Everyone seems pretty aware that July 4th is not exactly a dog-favorite. But have you thought about the time from Thanksgiving through Christmas and New Year’s? There’s so much going on! There are a lot of possible challenges and stresses for you and your fur friends. We want to help alleviate as much of that as possible with tips and tricks for happy and safe holidays for your dogs.

Naturally, we all want to include our dog family in all of our family fun. From taking pictures to decorating the tree to getting surprises and baking cookies and playing in the snow. This is a time of year for family play and bonding, and of course, we want our dogs there right along side us.

But there are some things to consider and we’ll try to cover as much as possible. If you have any concerns or questions, please feel free to get in touch!

First, let’s look at some fun ways to include your dog

  • as we’ve already mentioned, you could include your dog in your holiday portraits. And though sometimes outfits are fun, not all dogs are on board with clothes. Just always consider your dog as the individual they are when you’re planning “fun” activities. Are you going somewhere strange for this where they’ve never been before? Have you chosen a photographer who is comfortable with your type of dog (or better yet, is an animal specific photographer)? Are you including people with whom your dog is not familiar?
  • you could take a night walk somewhere special that’s all lit up. But again, think about the environment — sounds, people, lights — and is this right for your specific dog?
  • you could make doggie specific holiday treats. Look at these great dog cookie recipes here.
  • you could make a doggie specific stocking! For lots of fun ideas, go here.

Now let’s look at making the holidays safe and happy for your dog.
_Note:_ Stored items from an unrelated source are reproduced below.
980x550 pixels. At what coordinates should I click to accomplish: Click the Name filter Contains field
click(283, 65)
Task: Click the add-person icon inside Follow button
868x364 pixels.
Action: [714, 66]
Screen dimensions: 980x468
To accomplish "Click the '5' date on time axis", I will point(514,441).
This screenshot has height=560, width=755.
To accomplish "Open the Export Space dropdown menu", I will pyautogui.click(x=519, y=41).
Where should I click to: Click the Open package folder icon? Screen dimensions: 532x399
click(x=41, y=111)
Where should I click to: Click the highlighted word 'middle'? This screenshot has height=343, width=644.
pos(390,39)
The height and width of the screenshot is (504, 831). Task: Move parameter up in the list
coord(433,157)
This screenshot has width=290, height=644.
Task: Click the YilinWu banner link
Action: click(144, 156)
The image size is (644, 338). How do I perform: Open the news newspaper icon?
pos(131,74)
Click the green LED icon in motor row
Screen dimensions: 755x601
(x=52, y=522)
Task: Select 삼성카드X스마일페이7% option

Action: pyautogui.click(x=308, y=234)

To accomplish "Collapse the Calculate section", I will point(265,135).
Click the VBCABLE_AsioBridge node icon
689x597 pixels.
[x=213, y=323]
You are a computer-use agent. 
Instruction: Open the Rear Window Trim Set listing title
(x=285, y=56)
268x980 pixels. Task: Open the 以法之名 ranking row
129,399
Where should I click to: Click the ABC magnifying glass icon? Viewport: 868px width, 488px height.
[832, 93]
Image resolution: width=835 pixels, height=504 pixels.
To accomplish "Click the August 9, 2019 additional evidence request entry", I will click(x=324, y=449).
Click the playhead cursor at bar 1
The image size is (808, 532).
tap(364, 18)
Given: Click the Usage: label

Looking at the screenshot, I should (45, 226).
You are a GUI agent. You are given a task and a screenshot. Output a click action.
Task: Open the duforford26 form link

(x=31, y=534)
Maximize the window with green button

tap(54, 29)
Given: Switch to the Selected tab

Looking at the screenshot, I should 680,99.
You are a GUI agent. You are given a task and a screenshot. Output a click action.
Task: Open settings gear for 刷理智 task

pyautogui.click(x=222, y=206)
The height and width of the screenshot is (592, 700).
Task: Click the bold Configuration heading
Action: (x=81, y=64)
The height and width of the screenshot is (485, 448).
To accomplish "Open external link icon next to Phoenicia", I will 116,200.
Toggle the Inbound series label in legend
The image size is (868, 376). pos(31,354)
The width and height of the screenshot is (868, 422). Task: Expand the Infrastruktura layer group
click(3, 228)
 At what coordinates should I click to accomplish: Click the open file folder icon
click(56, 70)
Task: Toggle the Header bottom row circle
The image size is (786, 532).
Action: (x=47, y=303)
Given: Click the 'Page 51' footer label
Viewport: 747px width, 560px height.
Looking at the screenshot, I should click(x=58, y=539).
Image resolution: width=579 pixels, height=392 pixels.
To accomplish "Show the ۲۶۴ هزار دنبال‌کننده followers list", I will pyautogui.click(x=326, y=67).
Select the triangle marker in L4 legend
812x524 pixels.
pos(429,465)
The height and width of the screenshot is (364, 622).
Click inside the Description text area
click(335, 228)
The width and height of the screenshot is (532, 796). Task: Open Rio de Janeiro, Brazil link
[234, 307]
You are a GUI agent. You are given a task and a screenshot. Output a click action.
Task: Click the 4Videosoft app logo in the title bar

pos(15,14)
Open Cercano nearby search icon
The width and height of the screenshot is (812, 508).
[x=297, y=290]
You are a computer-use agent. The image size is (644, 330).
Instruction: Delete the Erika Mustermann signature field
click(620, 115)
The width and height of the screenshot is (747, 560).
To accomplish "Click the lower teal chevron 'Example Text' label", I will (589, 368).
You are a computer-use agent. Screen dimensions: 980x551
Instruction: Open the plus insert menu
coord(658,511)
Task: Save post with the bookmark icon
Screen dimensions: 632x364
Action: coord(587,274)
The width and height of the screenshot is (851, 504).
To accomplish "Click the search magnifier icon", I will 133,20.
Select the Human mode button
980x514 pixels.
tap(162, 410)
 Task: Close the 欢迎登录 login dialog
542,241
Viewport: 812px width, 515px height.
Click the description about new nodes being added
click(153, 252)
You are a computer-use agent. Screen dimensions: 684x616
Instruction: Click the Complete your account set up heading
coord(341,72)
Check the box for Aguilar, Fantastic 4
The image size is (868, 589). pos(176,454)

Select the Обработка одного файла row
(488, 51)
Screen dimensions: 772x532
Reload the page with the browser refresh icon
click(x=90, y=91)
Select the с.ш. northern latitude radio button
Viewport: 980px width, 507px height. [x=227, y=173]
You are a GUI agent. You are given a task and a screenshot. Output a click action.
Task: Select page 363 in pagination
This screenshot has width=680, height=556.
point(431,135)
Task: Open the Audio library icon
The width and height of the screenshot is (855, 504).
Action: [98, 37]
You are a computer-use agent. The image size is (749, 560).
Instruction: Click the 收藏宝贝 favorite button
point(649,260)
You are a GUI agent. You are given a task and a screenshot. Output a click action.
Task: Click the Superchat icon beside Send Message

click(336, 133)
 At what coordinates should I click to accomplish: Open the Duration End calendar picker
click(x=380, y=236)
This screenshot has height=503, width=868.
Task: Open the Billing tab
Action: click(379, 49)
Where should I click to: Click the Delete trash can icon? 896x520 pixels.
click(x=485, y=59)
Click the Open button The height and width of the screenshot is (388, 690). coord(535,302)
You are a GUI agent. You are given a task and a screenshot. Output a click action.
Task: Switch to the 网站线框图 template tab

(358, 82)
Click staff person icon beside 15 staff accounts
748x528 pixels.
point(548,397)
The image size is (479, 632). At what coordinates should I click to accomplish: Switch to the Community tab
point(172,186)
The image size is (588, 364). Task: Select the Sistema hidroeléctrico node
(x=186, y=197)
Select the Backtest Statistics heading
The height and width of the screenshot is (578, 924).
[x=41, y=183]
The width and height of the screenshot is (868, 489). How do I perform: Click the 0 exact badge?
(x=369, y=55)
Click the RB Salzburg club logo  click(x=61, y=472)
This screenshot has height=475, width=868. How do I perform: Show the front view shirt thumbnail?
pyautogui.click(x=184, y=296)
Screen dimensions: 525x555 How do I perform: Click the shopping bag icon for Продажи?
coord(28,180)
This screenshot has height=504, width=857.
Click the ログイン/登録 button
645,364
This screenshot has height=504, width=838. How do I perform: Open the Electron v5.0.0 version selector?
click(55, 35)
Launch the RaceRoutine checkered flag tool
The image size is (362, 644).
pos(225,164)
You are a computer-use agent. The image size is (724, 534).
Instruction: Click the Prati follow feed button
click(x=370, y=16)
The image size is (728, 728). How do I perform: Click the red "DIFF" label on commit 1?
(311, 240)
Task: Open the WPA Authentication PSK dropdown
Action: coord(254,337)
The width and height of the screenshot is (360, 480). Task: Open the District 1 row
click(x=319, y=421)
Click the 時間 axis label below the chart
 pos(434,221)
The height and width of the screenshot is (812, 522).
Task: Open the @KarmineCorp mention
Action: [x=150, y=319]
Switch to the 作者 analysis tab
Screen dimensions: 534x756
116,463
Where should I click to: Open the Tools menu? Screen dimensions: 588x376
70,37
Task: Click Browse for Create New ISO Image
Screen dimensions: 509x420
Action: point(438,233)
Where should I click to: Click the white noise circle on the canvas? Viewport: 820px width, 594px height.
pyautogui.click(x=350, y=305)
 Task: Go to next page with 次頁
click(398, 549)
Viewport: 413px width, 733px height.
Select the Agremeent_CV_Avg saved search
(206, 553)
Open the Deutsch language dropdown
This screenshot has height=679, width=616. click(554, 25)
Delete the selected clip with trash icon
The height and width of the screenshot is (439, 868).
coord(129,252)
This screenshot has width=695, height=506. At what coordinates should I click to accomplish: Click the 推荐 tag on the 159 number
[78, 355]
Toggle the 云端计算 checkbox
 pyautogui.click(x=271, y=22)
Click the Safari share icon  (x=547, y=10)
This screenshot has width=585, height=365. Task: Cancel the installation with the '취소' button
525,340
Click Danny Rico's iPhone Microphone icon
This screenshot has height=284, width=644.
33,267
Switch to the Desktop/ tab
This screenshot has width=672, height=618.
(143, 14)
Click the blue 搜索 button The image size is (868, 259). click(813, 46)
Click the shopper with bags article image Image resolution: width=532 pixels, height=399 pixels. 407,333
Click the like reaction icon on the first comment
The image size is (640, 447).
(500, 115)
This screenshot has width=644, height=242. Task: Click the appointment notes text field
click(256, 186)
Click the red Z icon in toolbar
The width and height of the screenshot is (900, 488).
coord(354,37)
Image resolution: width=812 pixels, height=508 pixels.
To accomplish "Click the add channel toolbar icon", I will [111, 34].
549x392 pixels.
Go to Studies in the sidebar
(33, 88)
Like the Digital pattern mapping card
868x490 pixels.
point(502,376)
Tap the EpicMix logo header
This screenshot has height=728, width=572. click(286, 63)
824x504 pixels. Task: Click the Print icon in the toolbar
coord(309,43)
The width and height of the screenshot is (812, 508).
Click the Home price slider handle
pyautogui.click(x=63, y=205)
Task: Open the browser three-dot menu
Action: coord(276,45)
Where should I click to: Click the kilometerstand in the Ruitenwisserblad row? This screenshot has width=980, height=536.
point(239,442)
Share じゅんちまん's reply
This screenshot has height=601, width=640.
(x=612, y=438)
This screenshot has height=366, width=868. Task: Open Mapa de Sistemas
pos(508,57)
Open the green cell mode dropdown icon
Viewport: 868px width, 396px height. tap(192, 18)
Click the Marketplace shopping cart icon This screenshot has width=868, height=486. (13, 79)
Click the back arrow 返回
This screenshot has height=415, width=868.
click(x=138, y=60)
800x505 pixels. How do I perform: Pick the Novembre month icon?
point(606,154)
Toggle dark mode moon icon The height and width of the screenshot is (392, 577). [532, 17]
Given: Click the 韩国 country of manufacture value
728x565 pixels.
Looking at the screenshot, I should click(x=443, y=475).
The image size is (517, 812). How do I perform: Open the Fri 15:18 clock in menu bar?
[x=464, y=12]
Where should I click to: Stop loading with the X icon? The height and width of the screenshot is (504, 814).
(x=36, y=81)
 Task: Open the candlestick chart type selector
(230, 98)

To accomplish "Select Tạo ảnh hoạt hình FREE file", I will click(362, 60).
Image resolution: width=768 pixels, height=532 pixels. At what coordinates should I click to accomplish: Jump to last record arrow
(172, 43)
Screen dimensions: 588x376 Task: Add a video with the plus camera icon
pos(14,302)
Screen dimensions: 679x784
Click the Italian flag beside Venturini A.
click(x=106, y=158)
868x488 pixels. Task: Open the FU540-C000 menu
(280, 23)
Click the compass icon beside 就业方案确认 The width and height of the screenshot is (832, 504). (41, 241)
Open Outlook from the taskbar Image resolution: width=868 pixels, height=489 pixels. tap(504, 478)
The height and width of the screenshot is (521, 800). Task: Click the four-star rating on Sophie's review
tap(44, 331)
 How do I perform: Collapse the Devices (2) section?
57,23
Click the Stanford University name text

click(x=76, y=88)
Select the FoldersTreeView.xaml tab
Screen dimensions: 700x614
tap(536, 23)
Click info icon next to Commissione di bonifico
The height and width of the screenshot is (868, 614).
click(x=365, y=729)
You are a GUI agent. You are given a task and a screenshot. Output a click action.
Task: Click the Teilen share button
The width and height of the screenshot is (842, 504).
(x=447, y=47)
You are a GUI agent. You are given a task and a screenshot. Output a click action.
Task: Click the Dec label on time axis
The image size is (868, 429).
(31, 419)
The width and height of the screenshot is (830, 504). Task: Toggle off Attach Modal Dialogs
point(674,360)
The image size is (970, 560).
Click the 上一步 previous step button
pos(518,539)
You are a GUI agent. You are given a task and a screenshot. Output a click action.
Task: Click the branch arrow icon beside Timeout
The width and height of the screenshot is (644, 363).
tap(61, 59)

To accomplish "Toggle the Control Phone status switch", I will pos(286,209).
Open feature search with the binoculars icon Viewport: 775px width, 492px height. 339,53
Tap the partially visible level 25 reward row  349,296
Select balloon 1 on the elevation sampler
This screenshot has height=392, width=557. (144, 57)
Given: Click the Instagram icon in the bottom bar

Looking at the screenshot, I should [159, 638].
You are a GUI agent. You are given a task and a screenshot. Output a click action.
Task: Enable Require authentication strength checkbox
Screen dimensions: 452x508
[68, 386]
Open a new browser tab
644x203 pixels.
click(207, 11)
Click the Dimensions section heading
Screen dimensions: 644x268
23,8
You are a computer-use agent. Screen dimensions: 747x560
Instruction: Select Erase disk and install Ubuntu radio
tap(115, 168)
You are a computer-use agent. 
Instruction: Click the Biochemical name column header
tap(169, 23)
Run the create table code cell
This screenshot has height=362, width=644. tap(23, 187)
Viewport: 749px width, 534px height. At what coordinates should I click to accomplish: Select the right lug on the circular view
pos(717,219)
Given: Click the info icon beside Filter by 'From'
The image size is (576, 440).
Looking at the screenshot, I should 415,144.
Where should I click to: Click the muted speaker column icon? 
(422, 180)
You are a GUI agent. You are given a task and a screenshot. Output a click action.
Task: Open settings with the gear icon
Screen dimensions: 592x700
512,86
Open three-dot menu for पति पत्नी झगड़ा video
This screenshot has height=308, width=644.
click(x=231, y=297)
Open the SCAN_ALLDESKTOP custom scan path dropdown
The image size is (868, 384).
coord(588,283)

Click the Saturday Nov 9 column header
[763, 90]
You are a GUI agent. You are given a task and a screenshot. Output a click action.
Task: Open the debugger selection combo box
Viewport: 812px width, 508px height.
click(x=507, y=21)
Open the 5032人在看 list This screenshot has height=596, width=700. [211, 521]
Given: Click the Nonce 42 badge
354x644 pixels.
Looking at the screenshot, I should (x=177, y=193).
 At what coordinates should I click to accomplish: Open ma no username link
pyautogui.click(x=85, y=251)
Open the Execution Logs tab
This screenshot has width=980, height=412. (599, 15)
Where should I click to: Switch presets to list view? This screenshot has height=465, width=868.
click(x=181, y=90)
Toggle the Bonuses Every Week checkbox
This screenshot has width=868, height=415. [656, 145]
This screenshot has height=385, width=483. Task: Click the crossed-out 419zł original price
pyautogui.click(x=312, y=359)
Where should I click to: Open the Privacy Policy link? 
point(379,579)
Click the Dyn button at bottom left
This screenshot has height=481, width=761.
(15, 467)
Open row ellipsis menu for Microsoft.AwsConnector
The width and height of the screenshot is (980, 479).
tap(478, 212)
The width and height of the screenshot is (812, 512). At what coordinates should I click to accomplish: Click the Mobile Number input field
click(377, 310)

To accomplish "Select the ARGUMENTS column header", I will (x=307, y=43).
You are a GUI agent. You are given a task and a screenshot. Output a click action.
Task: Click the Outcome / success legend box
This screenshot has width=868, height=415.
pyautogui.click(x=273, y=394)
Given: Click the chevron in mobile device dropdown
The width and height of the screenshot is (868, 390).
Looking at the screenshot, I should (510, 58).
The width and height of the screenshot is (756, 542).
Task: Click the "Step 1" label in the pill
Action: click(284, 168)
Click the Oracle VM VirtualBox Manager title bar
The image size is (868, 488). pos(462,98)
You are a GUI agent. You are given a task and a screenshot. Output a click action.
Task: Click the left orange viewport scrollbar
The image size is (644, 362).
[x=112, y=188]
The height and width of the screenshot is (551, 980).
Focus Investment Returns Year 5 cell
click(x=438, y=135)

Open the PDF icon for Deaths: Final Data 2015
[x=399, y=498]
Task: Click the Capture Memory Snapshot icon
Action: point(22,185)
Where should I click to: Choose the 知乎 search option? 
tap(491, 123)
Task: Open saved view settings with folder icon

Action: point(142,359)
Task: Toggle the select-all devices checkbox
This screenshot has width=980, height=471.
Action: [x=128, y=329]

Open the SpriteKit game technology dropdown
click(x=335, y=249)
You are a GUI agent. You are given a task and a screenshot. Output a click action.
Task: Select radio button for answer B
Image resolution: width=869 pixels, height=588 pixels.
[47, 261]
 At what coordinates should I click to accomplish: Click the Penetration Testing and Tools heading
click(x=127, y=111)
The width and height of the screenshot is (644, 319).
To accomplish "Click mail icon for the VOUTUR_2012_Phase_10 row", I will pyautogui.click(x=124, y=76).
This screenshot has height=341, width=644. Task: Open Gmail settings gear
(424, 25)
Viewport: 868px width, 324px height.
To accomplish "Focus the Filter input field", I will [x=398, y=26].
Basic holiday care for your dog

  • remember that your dog is a creature of routines. Try to keep those routines even during this busy and chaotic time of year. Or we should say, especially during this busy and chaotic time of year.
  • consider the dog’s environment: if you’re decorating a lot, things have changed for them. Try to create a space that is still the same and filled with familiar and loved things.
  • if you’re having parties, make sure to have a quiet space off from all of the noise and people and dropped food and drinks left on low surfaces. Create a sort of sanctuary for them that they can retreat to.
  • again, if you’re having a lot of people in your space who aren’t normally there, make sure someone is “in charge of” your dog or dogs. There should be someone designated to keep an eye on them, especially what they’re eating and getting in to.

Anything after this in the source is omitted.